# start of Entries supplied
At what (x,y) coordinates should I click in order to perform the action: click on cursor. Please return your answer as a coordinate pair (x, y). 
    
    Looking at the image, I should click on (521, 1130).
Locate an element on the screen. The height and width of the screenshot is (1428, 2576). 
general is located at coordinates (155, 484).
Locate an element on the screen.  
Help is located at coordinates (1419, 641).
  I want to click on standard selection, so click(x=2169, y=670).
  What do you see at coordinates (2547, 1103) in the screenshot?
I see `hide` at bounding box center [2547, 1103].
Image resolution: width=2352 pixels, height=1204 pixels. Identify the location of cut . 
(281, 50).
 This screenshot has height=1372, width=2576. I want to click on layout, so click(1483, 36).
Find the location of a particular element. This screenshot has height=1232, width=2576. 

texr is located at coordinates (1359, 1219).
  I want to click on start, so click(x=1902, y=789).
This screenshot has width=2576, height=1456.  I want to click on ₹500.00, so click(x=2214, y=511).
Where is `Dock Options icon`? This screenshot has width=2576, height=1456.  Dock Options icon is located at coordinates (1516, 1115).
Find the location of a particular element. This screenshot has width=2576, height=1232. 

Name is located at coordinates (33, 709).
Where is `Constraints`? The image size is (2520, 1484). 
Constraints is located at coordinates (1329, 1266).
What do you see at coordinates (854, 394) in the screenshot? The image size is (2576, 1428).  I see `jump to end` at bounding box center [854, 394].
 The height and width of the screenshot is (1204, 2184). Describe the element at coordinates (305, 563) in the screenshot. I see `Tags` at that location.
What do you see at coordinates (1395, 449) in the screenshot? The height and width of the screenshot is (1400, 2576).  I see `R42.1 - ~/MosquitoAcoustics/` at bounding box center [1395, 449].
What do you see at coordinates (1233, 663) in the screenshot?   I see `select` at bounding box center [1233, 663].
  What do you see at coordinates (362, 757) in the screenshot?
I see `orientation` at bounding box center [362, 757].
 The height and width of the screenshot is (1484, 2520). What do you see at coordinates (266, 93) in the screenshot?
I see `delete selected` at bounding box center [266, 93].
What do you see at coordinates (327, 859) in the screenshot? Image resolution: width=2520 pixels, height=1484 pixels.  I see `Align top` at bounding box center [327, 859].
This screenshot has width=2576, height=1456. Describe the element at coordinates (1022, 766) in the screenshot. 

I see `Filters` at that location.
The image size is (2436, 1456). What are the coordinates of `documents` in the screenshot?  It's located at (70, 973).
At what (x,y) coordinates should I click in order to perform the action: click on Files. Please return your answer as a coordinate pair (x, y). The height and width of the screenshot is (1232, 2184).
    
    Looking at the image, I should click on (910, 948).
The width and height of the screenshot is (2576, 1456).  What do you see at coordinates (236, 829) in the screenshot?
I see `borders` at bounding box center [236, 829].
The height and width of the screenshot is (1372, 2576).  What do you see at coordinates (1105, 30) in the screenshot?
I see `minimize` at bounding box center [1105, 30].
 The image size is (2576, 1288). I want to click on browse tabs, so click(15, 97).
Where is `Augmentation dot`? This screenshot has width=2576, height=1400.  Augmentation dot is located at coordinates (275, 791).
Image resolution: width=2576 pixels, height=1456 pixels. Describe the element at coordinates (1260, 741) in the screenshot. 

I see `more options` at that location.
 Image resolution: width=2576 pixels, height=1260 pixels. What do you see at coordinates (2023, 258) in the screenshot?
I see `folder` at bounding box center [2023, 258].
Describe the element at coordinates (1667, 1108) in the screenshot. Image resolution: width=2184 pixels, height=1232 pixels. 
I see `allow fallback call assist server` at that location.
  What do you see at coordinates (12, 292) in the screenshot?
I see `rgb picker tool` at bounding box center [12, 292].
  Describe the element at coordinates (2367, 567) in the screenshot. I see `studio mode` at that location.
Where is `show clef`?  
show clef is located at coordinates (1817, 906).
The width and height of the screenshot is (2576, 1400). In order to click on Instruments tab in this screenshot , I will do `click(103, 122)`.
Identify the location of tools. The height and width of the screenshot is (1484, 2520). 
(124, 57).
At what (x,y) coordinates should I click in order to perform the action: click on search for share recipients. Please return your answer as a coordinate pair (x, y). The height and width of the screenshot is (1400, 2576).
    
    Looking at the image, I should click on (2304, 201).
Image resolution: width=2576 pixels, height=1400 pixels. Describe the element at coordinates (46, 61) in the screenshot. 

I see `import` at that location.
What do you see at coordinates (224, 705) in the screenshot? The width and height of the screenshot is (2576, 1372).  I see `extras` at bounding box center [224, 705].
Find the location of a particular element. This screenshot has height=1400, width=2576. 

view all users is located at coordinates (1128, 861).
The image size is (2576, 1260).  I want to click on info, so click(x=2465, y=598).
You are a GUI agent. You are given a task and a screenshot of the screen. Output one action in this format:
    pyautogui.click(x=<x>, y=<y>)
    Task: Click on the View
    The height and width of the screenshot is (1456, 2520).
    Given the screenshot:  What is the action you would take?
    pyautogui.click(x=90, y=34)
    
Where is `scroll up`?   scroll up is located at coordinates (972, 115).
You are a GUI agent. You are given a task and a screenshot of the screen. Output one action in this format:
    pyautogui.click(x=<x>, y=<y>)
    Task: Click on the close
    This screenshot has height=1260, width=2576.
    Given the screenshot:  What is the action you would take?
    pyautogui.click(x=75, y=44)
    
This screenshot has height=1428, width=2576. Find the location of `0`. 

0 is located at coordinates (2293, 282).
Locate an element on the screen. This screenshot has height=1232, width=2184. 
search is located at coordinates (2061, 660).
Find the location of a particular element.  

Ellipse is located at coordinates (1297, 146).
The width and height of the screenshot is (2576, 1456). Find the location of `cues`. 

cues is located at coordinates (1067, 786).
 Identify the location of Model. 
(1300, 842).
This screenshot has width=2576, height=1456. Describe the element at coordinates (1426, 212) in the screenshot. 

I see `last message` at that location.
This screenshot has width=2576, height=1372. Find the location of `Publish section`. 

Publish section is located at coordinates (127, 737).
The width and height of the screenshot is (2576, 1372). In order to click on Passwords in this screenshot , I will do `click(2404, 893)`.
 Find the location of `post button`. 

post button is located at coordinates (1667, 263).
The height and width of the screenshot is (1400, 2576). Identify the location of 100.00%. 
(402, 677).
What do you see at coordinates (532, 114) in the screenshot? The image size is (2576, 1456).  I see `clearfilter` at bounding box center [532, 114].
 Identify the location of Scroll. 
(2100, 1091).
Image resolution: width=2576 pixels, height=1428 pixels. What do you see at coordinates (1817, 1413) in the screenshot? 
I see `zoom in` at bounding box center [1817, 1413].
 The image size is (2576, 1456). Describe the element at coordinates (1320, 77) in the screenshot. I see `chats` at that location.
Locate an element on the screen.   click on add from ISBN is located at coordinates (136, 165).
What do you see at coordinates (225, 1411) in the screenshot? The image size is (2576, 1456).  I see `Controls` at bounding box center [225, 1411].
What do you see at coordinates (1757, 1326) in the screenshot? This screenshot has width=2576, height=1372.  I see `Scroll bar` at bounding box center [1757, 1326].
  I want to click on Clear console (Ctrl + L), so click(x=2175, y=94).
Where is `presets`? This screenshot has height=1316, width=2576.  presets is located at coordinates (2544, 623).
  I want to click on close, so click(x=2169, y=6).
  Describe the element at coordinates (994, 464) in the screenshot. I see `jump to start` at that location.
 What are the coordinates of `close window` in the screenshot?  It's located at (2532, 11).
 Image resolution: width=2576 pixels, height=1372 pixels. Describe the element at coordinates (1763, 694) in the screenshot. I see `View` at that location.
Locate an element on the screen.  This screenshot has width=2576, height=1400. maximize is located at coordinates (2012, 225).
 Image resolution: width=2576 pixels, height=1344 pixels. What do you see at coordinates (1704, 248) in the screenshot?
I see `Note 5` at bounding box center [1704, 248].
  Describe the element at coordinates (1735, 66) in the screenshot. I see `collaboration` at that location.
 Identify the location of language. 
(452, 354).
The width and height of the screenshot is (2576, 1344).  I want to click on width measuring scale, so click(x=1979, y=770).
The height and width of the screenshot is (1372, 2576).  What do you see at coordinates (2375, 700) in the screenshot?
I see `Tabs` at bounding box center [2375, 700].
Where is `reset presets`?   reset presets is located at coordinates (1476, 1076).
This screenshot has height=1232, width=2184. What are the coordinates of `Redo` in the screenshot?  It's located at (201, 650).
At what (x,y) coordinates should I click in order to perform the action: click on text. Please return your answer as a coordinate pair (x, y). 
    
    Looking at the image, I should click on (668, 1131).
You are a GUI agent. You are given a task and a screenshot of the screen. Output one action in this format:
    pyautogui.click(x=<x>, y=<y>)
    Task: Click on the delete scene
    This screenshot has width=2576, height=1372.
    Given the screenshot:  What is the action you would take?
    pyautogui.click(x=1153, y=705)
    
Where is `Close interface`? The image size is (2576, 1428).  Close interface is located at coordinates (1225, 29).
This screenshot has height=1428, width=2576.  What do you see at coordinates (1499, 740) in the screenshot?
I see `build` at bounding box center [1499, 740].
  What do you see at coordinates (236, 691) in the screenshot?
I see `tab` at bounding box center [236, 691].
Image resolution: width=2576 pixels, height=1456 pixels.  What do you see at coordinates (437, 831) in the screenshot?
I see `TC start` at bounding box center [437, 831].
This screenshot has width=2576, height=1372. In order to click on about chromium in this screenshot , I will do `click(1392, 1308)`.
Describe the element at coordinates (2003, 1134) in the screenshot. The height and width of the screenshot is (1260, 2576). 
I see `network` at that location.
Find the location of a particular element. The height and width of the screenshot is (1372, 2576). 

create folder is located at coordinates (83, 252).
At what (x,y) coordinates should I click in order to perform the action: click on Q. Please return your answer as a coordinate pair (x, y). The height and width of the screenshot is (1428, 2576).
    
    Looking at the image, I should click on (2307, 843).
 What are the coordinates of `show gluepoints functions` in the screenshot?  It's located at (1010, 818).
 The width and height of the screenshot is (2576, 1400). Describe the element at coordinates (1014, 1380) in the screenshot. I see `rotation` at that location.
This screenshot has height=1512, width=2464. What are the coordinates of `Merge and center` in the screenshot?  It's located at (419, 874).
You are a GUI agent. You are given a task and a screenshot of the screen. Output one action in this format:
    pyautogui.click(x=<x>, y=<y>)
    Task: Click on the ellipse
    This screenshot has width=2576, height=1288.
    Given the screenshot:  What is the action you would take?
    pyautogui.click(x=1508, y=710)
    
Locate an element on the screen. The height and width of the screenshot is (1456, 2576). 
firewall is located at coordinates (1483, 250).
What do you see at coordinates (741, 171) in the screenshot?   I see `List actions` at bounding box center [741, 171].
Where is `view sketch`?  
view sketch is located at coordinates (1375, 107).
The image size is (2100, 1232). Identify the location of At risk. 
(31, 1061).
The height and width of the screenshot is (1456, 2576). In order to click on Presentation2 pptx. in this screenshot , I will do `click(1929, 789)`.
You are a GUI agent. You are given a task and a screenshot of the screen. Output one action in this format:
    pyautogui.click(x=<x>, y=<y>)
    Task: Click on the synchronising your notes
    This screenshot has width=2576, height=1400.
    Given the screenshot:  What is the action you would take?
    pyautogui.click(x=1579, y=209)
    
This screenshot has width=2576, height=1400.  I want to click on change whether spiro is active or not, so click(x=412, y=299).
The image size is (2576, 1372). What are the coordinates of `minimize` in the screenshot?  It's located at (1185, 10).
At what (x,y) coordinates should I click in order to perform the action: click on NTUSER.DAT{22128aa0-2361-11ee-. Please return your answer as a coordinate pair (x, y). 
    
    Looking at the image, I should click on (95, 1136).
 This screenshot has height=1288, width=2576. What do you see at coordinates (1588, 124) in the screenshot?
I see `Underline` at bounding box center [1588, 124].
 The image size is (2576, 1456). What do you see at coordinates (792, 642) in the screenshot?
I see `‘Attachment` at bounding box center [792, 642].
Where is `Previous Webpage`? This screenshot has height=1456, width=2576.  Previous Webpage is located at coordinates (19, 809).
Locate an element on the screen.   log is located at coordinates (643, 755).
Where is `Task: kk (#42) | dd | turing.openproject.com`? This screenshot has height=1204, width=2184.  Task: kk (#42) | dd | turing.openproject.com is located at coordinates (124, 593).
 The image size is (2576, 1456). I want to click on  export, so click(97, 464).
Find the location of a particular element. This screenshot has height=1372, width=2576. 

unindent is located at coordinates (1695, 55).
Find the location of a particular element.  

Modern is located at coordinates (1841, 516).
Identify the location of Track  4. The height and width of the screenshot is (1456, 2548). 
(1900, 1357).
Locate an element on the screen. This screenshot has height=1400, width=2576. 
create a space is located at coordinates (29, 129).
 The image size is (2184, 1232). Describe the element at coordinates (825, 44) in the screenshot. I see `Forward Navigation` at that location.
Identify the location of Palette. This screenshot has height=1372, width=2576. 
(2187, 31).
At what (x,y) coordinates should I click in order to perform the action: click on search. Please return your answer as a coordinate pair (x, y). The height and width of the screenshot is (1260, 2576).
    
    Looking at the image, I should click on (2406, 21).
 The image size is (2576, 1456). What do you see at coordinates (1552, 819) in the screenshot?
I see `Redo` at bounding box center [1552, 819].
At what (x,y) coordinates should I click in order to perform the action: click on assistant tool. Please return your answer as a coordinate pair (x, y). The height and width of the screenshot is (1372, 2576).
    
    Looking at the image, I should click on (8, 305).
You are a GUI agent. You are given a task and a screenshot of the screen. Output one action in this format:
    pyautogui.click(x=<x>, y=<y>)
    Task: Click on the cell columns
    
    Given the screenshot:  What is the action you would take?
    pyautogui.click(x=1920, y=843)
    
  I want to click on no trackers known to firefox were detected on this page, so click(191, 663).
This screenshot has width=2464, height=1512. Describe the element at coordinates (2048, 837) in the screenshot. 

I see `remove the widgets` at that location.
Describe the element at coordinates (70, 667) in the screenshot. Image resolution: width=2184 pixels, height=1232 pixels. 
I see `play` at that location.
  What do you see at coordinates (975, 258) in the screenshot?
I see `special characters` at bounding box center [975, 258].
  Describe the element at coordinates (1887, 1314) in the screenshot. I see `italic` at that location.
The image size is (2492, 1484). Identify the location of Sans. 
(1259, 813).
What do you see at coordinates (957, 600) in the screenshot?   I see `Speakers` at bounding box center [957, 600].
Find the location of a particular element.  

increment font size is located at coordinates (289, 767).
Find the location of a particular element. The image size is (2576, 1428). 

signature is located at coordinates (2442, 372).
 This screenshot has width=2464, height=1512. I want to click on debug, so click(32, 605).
# end of Entries supplied
Rewrite the stretch of material from the line containing "The image size is (2100, 1232)." through the line containing "The image size is (2576, 1372).", substituting "screen capture" for every "screenshot" and leaving everything else unchanged.

The image size is (2100, 1232). Identify the location of At risk. 
(31, 1061).
The height and width of the screen capture is (1456, 2576). In order to click on Presentation2 pptx. in this screen capture , I will do `click(1929, 789)`.
You are a GUI agent. You are given a task and a screen capture of the screen. Output one action in this format:
    pyautogui.click(x=<x>, y=<y>)
    Task: Click on the synchronising your notes
    This screen capture has width=2576, height=1400.
    Given the screen capture:  What is the action you would take?
    pyautogui.click(x=1579, y=209)
    
This screen capture has width=2576, height=1400.  I want to click on change whether spiro is active or not, so click(x=412, y=299).
The image size is (2576, 1372). What are the coordinates of `minimize` in the screen capture?  It's located at (1185, 10).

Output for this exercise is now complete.